* **Tasks to complete**
(a) Set down the stretch of the passage about dying patients from "An old missionary" through "him by surprise.", word for word.
(b) List every patient the passage about dying patients introduces, using the words that first describe each one.

* **Text for analysis**
Segment Open

A cold coming we had of it
just the worst time of the year
for a journey and such a long journey
the ways deep and the weather sharp
-TS Eliot, “Journey of the Magi”
The dizziness again … stunning images …
A child with no hope of a cure, affected by dilated cardiomyopathy, looks at the doctors in the hospital and plays at taking an electrocardiogram of her doll. She whispers, “Mummy! Mummy! I am afraid!” as she loses consciousness.
An old missionary coming back from Brazil is suddenly struck by disease before landing: aortic dissection, the rupture of the entire aortic wall from its roots to its terminal branches. He will never make it to the operating theatre. I have done aortography under desperate conditions, listening to a continuous, agonizing, morphine-resistant scream. In this scream, I distinguish only “Mummy” and “My God.”
Then there is the calm young professor of astrophysics with the devastating acute myocardial infarct. He says to me, “I have two little children, and I wish to help them grow up.” I think this man is clever. I should like to know him better. I immediately perform the coronary angioplasty. Unfortunately, he has come too late. The electrocardiogram is unchanged. There are no signs of reperfusion. The heart ruptures suddenly. It takes him by surprise.
Then comes the charming thalassemic girl. Long ago she had dreamed of having a family and children. Now she refuses to be treated. The boyfriend has abandoned her, unwilling to tie himself to a sick girl.
A young student, also, son of divorced parents, suffers from thrombotic thrombocytopenic purpura, and the plasmapheresis is not helping. What can a seventeen-year-old boy understand about his own death? He has fever, kidney failure, convulsions, chest pain from ischemia, and his vessels are blocked by plugs of aggregating platelets. An unusual case! Nobody has as yet reported such a case. We must gather all the data and write him up for the journals. A game! We are playing with science. But he, seventeen years old, is playing chess with death and will lose within two days. And what game are his estranged parents playing? The mother is always crying. The father does not want to enter the room to see the dying son, saying, “I’d better go away.” And so he goes away.

Segment Closed

* **Raw data**
Segment Open

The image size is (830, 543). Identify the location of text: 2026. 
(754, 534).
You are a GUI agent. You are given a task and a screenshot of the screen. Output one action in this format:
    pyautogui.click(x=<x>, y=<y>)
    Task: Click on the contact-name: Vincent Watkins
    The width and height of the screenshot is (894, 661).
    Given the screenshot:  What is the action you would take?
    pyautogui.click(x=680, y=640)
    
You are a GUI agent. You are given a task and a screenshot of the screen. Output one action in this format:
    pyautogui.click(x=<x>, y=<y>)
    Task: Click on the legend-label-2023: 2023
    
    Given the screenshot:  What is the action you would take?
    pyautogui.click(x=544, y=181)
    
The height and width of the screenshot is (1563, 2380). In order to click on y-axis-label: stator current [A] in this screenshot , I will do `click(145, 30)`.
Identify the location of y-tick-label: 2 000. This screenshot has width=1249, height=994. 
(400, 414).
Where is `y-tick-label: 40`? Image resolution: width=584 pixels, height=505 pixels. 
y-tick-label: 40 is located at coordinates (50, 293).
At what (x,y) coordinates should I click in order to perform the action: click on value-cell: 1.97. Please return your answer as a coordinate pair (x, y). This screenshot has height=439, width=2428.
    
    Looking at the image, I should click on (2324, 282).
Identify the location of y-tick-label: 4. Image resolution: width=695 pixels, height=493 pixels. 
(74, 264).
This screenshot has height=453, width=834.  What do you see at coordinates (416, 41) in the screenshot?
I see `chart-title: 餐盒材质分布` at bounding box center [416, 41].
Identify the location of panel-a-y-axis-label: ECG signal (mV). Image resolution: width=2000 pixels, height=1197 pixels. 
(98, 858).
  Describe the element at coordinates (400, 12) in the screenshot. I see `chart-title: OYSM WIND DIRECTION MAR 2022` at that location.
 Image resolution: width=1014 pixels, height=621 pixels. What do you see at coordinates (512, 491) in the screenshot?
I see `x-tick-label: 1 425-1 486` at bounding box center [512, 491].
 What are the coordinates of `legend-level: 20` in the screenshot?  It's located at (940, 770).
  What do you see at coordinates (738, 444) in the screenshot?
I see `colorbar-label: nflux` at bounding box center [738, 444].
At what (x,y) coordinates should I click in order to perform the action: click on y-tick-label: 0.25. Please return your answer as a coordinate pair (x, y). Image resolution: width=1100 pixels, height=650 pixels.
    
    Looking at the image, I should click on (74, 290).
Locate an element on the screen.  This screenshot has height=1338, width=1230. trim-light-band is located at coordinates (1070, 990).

Segment Closed

* **Exercise solutions**
(a)
An old missionary coming back from Brazil is suddenly struck by disease before landing: aortic dissection, the rupture of the entire aortic wall from its roots to its terminal branches. He will never make it to the operating theatre. I have done aortography under desperate conditions, listening to a continuous, agonizing, morphine-resistant scream. In this scream, I distinguish only “Mummy” and “My God.”
Then there is the calm young professor of astrophysics with the devastating acute myocardial infarct. He says to me, “I have two little children, and I wish to help them grow up.” I think this man is clever. I should like to know him better. I immediately perform the coronary angioplasty. Unfortunately, he has come too late. The electrocardiogram is unchanged. There are no signs of reperfusion. The heart ruptures suddenly. It takes him by surprise.

(b)
- A child with no hope of a cure
- An old missionary coming back from Brazil
- The calm young professor of astrophysics
- The charming thalassemic girl
- A young student, son of divorced parents